移転に際しては、地元の銀行から6億円を借りた。「料理人個人への融資としては、最高額ではないかと思います」とさらっと話す。10年の実績と信頼があってこそだったが、そのタイミングで県職員からレヴォに転職した澤 千恵は、あまりの僻地に「いくら谷口シェフでも人が来ないのでは、と言われました」と振り返る。しかもオープンはコロナ禍の20年末。しかし、蓋を開ければ、ほぼ満席。近隣からのゲストも多く、地元に支えられていることを痛感した。
富山の料理人たちとともに
富山の文化・産業・自然を織り込んだ食体験で、レヴォは二つ星を獲得し、谷口は『ゴ・エ・ミヨ』で2度「今年のシェフ賞」を受賞。日本を代表するデスティネーションレストランとなり、客の3割を訪日客が占めるが、どちらかというと、もっと日本の人、さらには富山の人に富山の魅力を知ってほしいというのが谷口の本音だ。レストランを始めたころから、「富山の素晴らしさを自慢したい。協力してくれる生産者さんや作家さん、富山の人に誇ってもらえるような店にしたい」という思いは変わらない。

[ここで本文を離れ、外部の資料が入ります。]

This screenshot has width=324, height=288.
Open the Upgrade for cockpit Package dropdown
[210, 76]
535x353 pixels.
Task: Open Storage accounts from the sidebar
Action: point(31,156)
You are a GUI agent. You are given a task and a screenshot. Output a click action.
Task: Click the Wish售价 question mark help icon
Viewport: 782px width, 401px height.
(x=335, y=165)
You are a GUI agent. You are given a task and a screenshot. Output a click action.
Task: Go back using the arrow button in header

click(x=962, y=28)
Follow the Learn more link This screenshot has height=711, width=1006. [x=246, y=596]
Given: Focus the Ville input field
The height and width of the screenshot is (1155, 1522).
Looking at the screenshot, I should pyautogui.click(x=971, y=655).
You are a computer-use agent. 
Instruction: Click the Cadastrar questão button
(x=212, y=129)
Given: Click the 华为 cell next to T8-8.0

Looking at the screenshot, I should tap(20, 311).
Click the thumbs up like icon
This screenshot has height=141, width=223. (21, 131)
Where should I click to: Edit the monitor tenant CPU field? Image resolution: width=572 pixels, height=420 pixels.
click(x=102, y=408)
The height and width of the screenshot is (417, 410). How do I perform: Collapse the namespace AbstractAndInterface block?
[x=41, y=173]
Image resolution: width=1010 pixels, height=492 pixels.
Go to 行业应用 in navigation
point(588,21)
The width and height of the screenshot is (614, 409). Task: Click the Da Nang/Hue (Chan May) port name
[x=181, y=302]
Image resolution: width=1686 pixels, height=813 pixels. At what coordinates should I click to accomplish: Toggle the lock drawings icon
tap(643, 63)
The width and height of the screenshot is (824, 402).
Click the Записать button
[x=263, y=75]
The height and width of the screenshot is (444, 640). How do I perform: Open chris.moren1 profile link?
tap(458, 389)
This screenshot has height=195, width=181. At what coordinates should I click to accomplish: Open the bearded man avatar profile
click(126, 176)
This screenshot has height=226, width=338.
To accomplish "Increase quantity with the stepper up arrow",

そのためには自分の店だけにこだわらない。スペインの「エル・ブジ」、デンマークの「ノーマ」、最近ではペルーの「セントラル」と、称賛を得たレストランがエリアを牽引してムーブメントを生んだように、富山でも料理人同士のつながりを大切にし、一体として盛り上げていこうとしている。
また、こうした動きが各地で起きればいいとも願っている。実際、地域の食と滞在を一体で届けるオーベルジュは、今増えつつある。その担い手は若い世代が多く、谷口のもとも訪ねてくるという。「日本の食は東京や大阪だけじゃない。地域の潜在力が可視化され、料理界全体の底上げにもつながるはず」。
その土台となるのは、やはり地域の人とのつながりだ。「焦らず時間をかけてほしいですね」と谷口。支え合い、高め合う。その積み重ねが、地域を超えて人を呼ぶ、力強い武器になる。